Keypoints:
- DRC and Rwanda initialled the Regional Economic Integration Framework in Washington
- Both sides pledged faster peace-deal progress, including militia disarmament and troop pullback
- Economic cooperation now hinges on delivering lasting regional stability
REPRESENTATIVES of the Democratic Republic of the Congo (DRC) and Rwanda, along with observers from the African Union (AU), the United States Department of State (US DOS), Qatar and Togo (as AU mediator), convened in Washington D.C. on November 7 2025 for the fourth meeting of their Joint Oversight Committee under the June 2025 peace agreement.
At the meeting, both governments initialled the full text of the Regional Economic Integration Framework (REIF). According to the joint statement, ‘the REIF outlines key areas for fostering economic cooperation and development between the two nations, demonstrating the tangible benefits of peace and creating opportunities for investment and growth that directly benefit people in the region.’
Linking peace and commerce
The statement emphasised that ‘its implementation remains contingent upon the satisfactory execution of the Concept of Operations (CONOPS) and Operational Order (OPORD) under the Peace Agreement, underscoring the critical link between peace, stability, and economic progress.’
In recognition of slow execution, the committee’s communiqué noted: ‘The Committee recognised lagging progress and committed to redouble efforts to implement the Washington Peace Agreement.’ Moreover, both parties stated: ‘The Parties expressed a shared commitment to maintaining momentum in the peace process and continuing to build on the progress achieved.’

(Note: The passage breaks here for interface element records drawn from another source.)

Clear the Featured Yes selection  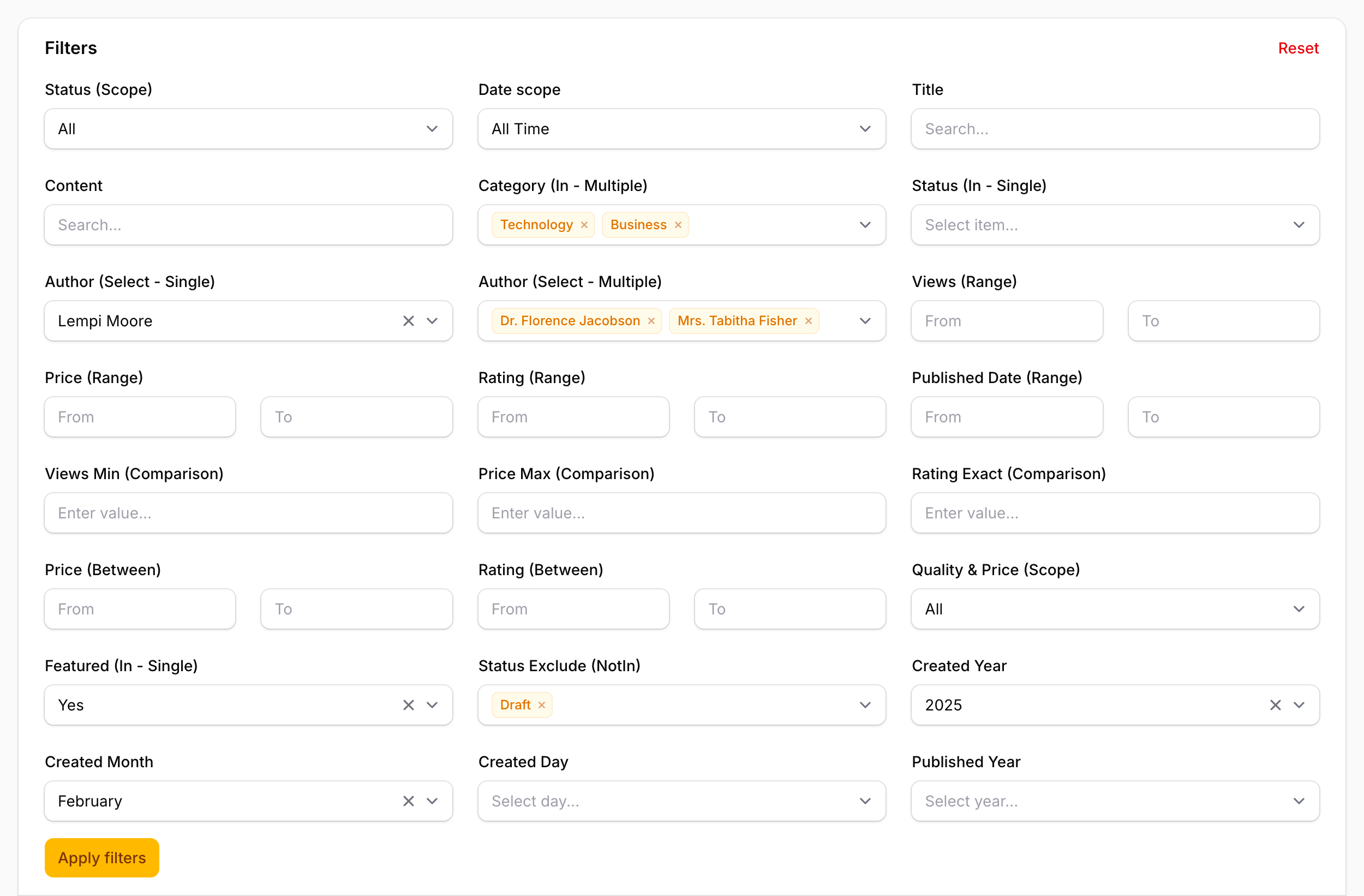tap(408, 705)
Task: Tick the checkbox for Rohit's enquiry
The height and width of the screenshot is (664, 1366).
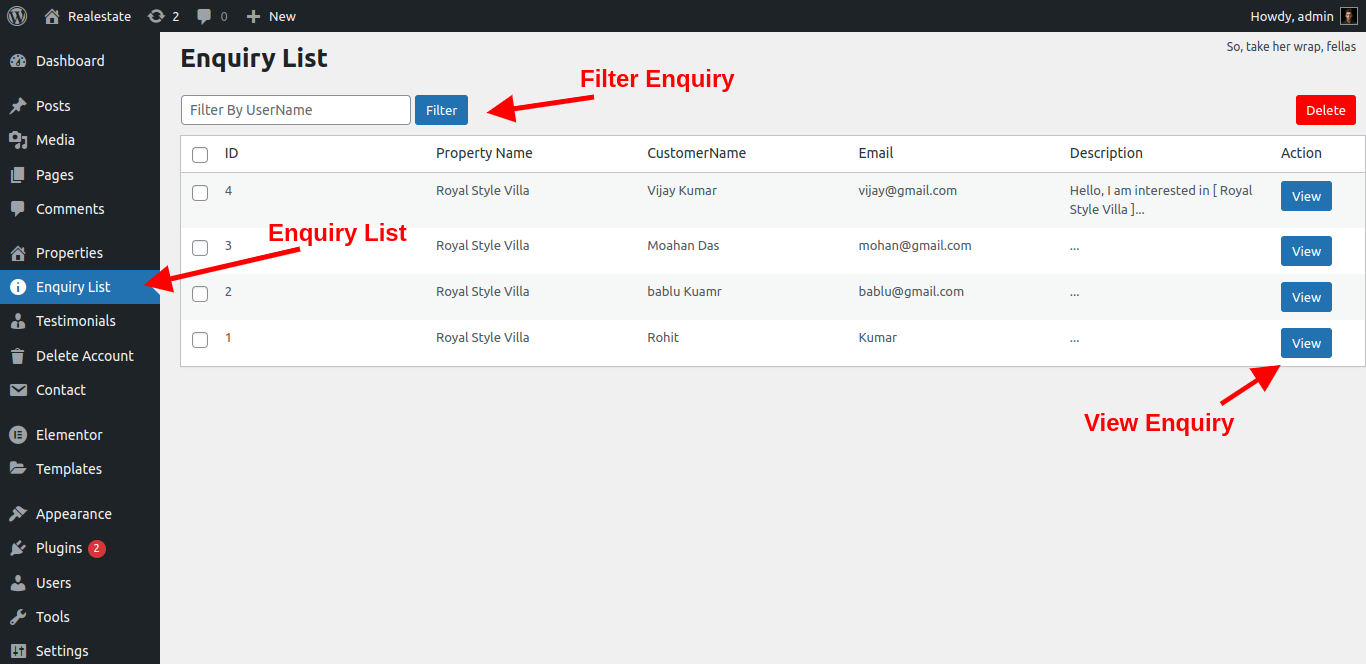Action: 200,340
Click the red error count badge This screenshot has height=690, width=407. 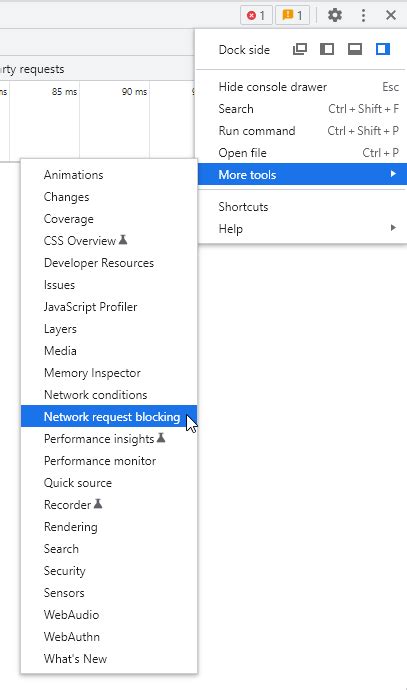(256, 15)
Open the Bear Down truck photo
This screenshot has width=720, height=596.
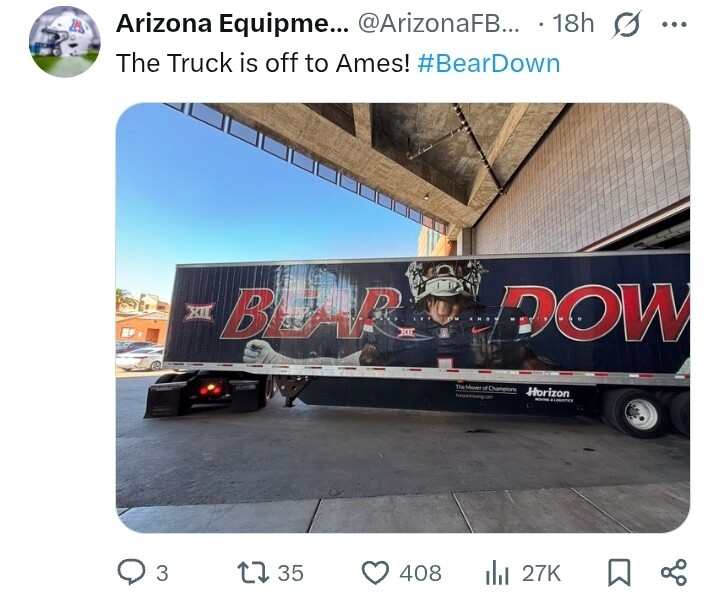pyautogui.click(x=403, y=318)

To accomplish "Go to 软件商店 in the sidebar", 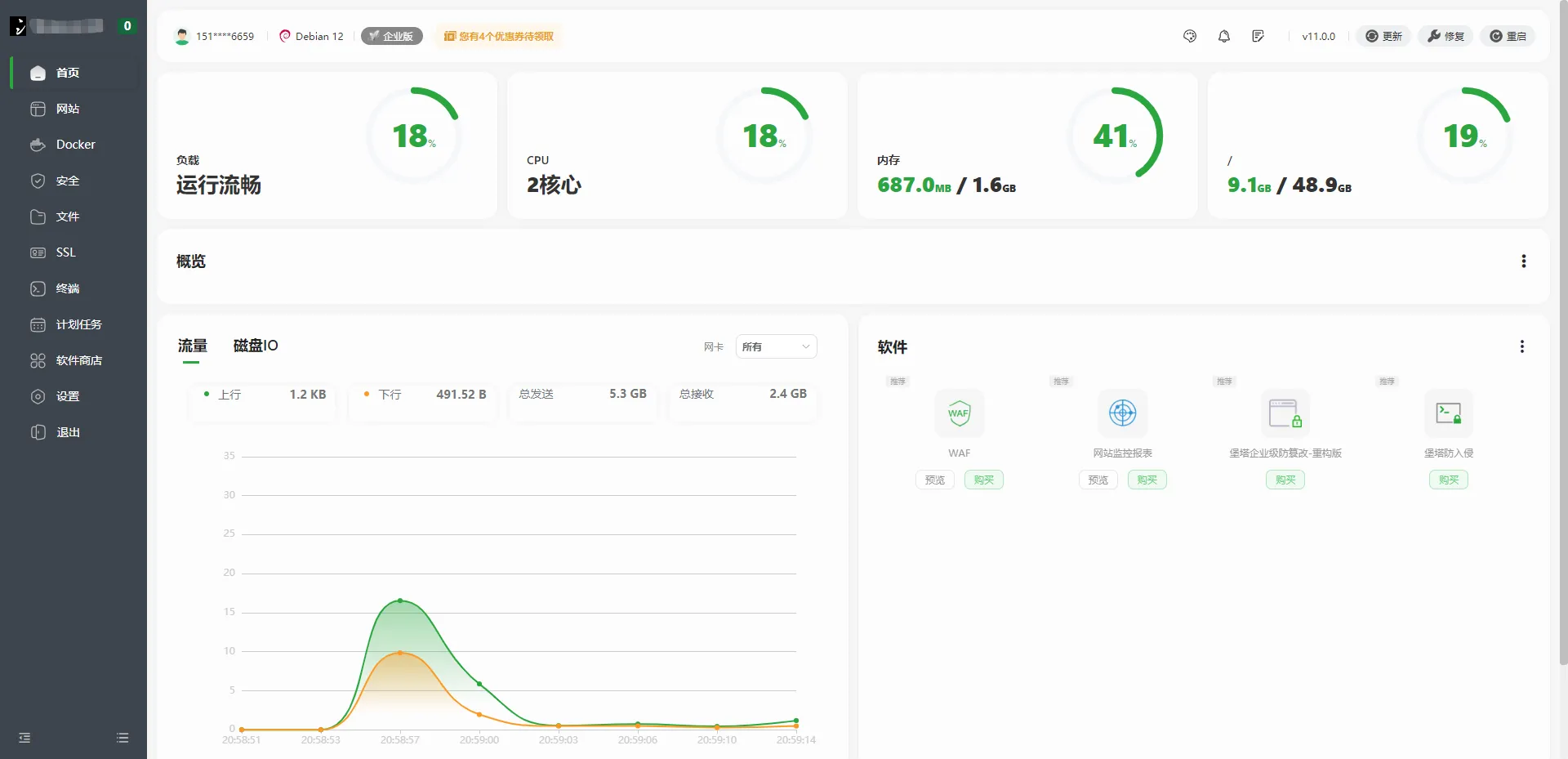I will (78, 360).
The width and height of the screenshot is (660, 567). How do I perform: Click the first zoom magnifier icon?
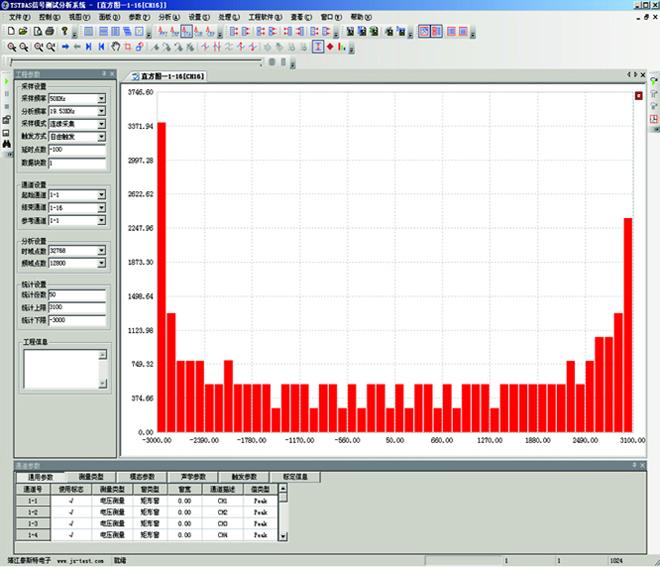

Economic opportunities and regional stakes
The Great Lakes region is rich in critical minerals (such as cobalt, lithium and tantalum) that feed global supply chains. The REIF’s conditional nature — linking economic incentives to security commitments — suggests a shift from conflict-driven extraction to structured, cross-border cooperation and investment. Analysts warn that unless the security component advances, the economic framework could remain symbolic rather than transformative.
What happens next
Attention now turns to delivery: will the DRC and Rwanda make visible progress on troop withdrawal, militia neutralisation and defence-posture coordination? If yes, the REIF could unlock investment and broaden regional integration. If not, the architecture may lose credibility before it has begun.
The message is clear: peace in the DRC-Rwanda axis is now inseparable from a commercial agenda — and the bilateral pact holds regional implications for investment, governance and stability across the Great Lakes belt.